Cristóbal Encinas Sánchez
Ha comenzado la
recolecta de la aceituna. Son las siete de la mañana y aún no ha amanecido. La
gente comienza a levantarse y a deambular por la calle, prepara sus comidas y
arregla a sus animales. A las ocho hay que estar dispuesto para encaminarse al
tajo.
Otra
de las cosas buenas que tiene la recogida de la aceituna es que los jóvenes
pueden estar más próximos a la chica que les gusta, sin levantar sospechas, y
estar juntos para demostrarse su apremiante y generoso amor.
A las nueve los
aceituneros ya están en la finca, esperando a que el manijero dé la orden para
continuar la tarea. Un grupo de cuatro o cinco hombres cogen las mantas, o
lienzos, para extenderlos en la base del primer olivo. Cuando están
desplegados, estos comienzan a acariciar con sus varas las ramas con precisos
golpes, con insistencia. Los que portan las más largas, van por los alrededores.
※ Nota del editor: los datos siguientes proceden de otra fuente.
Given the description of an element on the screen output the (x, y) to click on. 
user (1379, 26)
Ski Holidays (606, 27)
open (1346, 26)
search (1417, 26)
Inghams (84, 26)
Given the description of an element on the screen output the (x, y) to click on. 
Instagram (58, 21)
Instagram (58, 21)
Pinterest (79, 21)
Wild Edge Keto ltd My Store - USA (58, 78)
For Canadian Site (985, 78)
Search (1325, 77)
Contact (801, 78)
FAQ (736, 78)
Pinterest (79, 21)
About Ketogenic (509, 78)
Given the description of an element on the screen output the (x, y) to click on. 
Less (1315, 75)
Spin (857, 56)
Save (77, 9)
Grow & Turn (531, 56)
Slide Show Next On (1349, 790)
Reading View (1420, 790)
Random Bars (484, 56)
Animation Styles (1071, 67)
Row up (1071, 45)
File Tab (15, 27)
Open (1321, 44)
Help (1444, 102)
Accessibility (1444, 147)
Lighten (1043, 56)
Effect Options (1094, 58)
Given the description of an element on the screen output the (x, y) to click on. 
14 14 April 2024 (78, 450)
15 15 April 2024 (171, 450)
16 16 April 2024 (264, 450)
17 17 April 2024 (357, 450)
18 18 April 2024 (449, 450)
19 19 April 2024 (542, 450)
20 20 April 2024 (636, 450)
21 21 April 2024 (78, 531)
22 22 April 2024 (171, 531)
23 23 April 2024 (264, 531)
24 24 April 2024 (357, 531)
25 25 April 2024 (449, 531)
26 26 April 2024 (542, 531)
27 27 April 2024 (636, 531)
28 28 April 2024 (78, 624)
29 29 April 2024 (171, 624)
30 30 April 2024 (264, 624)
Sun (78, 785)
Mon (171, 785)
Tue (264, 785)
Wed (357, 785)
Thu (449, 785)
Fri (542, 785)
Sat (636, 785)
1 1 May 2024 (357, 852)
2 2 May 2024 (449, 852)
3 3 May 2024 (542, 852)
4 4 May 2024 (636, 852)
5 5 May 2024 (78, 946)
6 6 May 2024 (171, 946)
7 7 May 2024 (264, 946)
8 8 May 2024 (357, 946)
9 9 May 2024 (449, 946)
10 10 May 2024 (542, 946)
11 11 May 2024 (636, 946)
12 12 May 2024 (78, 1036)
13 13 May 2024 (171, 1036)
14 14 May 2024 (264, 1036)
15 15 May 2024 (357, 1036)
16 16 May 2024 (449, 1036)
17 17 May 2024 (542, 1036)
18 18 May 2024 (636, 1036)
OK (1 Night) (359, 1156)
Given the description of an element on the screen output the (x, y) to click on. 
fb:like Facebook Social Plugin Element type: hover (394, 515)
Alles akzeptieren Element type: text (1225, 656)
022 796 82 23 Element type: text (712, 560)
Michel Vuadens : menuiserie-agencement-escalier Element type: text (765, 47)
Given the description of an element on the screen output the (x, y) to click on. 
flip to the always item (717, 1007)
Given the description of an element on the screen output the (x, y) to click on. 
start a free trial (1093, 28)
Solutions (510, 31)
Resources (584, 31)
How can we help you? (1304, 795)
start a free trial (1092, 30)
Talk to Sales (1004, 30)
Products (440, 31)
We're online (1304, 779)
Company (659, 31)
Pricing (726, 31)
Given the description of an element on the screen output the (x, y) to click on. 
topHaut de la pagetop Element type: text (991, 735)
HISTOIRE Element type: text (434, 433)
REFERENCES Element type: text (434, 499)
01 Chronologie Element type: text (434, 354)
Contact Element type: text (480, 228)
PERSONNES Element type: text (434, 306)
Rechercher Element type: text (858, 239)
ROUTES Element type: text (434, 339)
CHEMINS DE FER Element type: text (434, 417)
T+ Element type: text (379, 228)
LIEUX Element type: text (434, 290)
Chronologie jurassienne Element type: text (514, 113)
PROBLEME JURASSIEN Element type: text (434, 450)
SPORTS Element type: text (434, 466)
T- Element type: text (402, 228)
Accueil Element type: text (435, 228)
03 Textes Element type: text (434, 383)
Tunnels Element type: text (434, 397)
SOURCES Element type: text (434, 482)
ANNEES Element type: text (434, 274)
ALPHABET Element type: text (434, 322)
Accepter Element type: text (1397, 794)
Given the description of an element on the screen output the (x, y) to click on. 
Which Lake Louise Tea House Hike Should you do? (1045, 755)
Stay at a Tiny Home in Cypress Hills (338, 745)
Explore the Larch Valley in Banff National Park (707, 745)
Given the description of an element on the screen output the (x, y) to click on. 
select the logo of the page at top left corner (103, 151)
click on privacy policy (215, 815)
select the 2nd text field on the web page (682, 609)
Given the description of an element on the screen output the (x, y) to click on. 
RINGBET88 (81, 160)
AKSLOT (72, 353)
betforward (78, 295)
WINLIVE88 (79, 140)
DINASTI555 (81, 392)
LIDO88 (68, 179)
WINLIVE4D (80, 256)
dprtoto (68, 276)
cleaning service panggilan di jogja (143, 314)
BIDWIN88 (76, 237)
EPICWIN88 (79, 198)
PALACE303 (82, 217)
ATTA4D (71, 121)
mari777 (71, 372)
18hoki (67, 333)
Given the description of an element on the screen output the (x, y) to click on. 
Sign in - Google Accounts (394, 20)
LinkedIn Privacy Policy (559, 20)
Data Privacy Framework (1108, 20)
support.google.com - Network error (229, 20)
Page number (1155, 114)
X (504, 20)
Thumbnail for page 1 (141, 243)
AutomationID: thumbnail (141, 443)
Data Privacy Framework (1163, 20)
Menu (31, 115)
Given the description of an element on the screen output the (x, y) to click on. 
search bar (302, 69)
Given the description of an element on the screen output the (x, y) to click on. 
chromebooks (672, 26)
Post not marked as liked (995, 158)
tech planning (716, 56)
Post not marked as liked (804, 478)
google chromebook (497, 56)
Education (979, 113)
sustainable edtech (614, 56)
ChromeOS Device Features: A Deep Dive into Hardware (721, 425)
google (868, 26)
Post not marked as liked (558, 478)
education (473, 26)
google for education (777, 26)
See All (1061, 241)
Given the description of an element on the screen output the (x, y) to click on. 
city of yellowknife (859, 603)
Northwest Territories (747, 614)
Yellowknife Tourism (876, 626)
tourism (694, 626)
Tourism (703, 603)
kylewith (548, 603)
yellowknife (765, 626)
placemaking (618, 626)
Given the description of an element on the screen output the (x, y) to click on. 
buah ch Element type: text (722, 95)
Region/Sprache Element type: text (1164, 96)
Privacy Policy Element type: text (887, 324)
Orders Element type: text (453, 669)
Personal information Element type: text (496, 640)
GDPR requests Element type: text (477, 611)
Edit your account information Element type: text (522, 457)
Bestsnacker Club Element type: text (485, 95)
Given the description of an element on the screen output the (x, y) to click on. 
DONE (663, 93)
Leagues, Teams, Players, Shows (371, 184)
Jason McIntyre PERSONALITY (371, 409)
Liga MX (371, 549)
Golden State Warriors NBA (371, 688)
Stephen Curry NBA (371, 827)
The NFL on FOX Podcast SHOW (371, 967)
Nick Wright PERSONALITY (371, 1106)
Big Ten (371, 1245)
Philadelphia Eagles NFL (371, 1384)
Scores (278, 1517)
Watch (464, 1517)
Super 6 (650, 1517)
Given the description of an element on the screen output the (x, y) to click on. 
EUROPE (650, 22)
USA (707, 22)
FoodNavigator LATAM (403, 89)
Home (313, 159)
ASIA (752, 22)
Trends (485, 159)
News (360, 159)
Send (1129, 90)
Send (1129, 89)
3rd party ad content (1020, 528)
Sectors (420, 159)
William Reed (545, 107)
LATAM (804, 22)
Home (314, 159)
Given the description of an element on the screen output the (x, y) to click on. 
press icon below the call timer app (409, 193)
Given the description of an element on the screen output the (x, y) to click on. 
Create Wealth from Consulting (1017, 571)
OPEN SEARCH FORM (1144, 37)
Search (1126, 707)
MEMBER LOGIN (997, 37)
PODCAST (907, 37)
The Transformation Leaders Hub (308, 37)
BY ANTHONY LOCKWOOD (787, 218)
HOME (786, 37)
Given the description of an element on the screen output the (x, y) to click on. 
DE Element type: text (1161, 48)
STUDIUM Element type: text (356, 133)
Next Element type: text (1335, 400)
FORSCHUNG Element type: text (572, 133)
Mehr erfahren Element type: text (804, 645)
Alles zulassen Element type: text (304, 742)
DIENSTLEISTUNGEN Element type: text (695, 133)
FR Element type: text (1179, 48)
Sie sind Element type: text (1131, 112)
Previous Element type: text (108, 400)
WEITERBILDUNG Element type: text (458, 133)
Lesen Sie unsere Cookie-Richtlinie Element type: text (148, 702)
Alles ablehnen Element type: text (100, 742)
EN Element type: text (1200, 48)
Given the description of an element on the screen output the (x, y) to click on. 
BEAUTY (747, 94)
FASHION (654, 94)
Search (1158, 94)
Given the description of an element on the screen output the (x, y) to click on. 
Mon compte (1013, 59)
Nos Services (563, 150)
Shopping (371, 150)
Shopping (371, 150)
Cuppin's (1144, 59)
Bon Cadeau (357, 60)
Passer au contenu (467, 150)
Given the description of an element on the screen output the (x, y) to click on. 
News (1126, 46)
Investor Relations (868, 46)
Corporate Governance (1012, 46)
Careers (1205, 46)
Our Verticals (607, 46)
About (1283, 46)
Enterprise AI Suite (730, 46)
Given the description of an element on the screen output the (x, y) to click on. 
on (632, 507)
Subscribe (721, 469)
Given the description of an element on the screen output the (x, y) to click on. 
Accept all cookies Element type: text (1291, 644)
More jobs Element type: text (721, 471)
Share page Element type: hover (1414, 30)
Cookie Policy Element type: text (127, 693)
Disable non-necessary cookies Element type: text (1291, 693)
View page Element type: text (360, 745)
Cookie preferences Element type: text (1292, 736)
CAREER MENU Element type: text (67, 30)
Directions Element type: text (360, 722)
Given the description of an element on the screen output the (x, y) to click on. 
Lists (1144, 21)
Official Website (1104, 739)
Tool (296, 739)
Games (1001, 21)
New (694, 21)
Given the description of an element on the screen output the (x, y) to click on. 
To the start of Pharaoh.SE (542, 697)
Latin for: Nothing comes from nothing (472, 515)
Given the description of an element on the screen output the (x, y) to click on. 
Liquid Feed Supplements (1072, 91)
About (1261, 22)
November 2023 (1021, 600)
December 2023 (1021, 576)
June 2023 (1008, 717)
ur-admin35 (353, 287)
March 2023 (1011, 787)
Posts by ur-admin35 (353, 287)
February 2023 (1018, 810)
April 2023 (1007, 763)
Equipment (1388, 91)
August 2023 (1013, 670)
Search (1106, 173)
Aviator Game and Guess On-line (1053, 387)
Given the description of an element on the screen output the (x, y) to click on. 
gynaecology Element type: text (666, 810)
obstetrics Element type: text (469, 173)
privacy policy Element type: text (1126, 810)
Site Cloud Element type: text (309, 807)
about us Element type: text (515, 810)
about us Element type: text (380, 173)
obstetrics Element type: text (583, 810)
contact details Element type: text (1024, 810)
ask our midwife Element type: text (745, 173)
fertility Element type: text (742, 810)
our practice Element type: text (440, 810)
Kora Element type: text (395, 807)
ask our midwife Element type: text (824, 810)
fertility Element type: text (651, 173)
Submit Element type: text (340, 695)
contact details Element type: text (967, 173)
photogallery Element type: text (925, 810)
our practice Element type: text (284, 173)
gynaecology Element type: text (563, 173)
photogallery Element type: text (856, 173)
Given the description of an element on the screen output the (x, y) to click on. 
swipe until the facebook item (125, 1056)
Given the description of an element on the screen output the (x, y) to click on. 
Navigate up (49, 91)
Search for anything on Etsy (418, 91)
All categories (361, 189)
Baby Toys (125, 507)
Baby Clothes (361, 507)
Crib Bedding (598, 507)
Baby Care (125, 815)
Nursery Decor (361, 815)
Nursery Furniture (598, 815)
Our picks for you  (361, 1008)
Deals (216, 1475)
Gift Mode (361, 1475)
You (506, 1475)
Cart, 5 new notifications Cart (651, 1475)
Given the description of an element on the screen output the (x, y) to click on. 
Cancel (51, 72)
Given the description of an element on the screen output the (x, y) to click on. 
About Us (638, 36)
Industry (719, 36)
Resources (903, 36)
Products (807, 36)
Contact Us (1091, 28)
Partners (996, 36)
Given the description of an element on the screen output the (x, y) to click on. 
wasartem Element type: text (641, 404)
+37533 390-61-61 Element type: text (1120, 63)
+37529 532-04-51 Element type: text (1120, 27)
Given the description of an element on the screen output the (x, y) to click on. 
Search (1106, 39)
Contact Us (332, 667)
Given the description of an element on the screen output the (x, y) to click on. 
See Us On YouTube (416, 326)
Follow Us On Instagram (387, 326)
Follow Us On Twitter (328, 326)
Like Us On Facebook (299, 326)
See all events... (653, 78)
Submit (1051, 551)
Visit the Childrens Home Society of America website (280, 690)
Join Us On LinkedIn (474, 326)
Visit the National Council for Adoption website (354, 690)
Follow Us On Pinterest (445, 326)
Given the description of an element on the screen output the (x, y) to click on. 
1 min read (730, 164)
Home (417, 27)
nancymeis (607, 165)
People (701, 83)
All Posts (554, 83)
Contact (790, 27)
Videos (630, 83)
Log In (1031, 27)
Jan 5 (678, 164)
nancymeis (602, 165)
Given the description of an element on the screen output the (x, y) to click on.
Los que van por arriba usan las piquetas,
que son más cortas, y suelen subirse los más jóvenes, que llegarán hasta los
copos.
Hay un tercer
vareador, que con una vara entrecorta va espulgando por la parte interior del
olivo. Entre todos van calando las ramas, buscando las aceitunas donde estén, y
procurando no dar de frente porque salen como proyectiles y te pueden dar en un
ojo.
Hay que referir que
entre ellos hay una perfecta compenetración que les lleva a realizar un trabajo
limpio en un tiempo aceptable, tirando al suelo la menor cantidad de tallos y
dejando la mínima cantidad de frutos en el árbol. Eso le da brillo al grupo.
Allá están las
mujeres con sus esportillos, agachadas, sufridas. Recogen las aceitunas que yacen
en el suelo, que cayeron antes de madurar, debido al viento o a la sequía. A
veces están muy clavadas en la tierra y cuando caen heladas no se pueden sacar,
hasta que el sol da con generosidad. Pero ellas usan unos dediles hechos de una
bellota de coscoja para protegerse el índice. Sin entretenerse, van recogiendo
una a una de las soladas y las del salteo hasta que llenan sus esportillos. Realizan
el trabajo más penoso porque es donde se pasa más frío y se va más arrastrado.
Después vendrá un
muchacho con un saco para vaciarlas y las llevará
hasta la criba o zaranda. Allí se van apilando los sacos para quitarles
las piedras, las hojas y los tallos que siempre traen. Ya limpias, se van
llenando en sacos de yute para cargarlas después en mulos y burros y llevarlas
al molino.
El mayor disfrute
llega con el almuerzo, cuando se abren las talegas, o las capachas, y se sacan
las morcillas, los chorizos, torreznos y ensaladas. Para el postre, nueces,
naranjas, granadas, higos y almendras que son un manjar apetecible. Es el
momento en que se le da suelta a los chascarrillos e historias antiguas, al
lado de la lumbre que calienta los huesos y reconforta, entonando el cuerpo
para poder echar la tarde.
Al terminar la
jornada, cuando ya se está cansado de dar palos o de estar tirados al suelo, el
manijero da la voz que todos ansían oír, y se disponen a recoger los arreos y
guardarlos. La jornada ha sido dura. Ahora a descansar. Pero aún hay que volver
al pueblo, y la mayoría de las veces, caminando. Después habrá que atender los
asuntos propios: la familia, ir a la tienda, preparar la comida, e ir por agua
a la fuente. Algunos tendrán que arreglar a sus animales.
Así culmina un día
rutinario; abrochado el jornal, pueden vivir sus familias.